Ce qui s’impose, dans ces nouvelles, c’est donc une atmosphère de « fin de règne », pour ne pas dire de « fin du monde » ou, plus exactement, de « fin d’un monde ». Perte de chance, perte de vie, perte à perte de vue. Tout est là, déjà, que l’on reconnaît sans l’avoir vu encore. Et tout est redoutablement possible. Aucun simulacre à poignarder, aucun fantasme à dépister ou dont on pourrait raisonnablement se moquer. Nous sommes là, parmi ces pages que nous livre un narrateur « halluciné » (mais qui n’est peut-être que « visionnaire »), environnés d’aucun mort regretté ni d’aucune espérance à poursuivre, sinon celle de se tirer d’affaire et de survivre malgré tout. Nous sommes là, sans âge et sans mensonge. Comme seuls dans la solitude, avec le couteau, le pain et l’eau. Accoudés à la table d’une vérité que nous pressentons, une vérité dépouillée jusqu’aux os, et qui n’a qu’elle-même à offrir.

A mesure des pages, nous nous incrustons lentement dans la nuit à venir, ce qui s’annonce dans le crépuscule. Aucun chagrin n’a résisté aux occultes virulences.

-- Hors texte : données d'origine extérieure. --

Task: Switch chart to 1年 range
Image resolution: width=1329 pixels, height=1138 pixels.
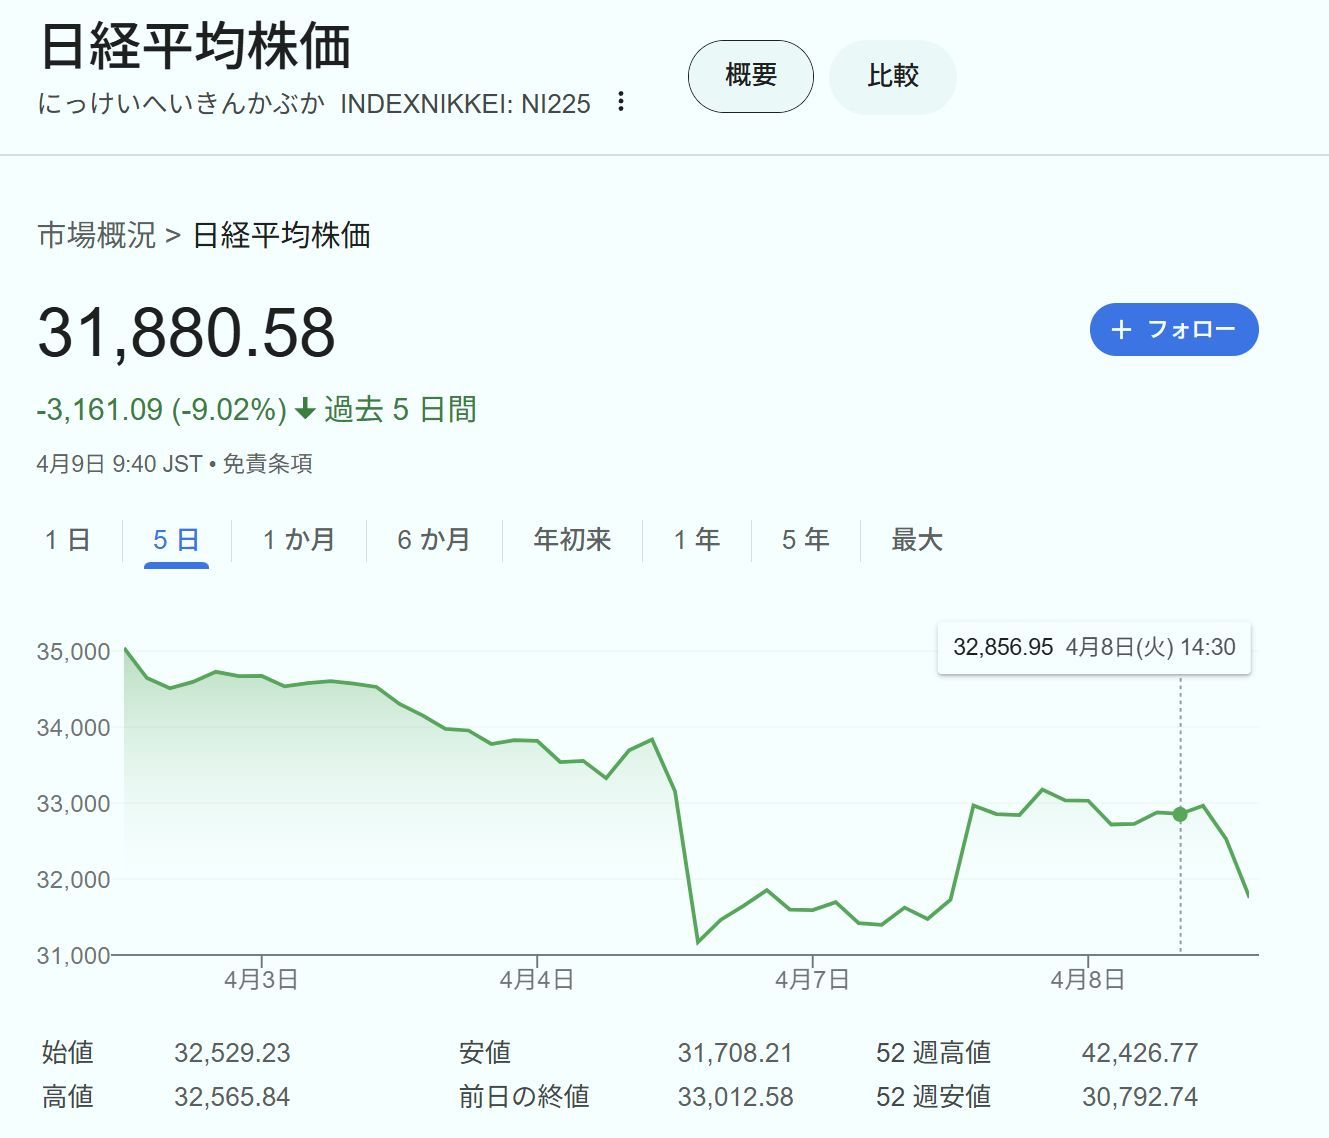Action: click(696, 540)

Les épines de nos questions n’ont connu de plus belles raisons de s’anéantir. Un fruit, la nostalgie ou le remords, et de quoi ? Les personnages de ces histoires le savent-ils encore ? L’aube, parfois, un peu de ciel se lève à travers les fenêtres. Comme une capsule de lumière. Et la couronne d’inquiétude au centre, posée sur la pensée, avec la couronne d’épines de notre condition. Immense lumière froide qui jette sur la plage des fruits inassouvis, en loques, juteux avant-coureurs de la mort. Les faits inassouvis. Ce qui demande à être dans les temps accomplis.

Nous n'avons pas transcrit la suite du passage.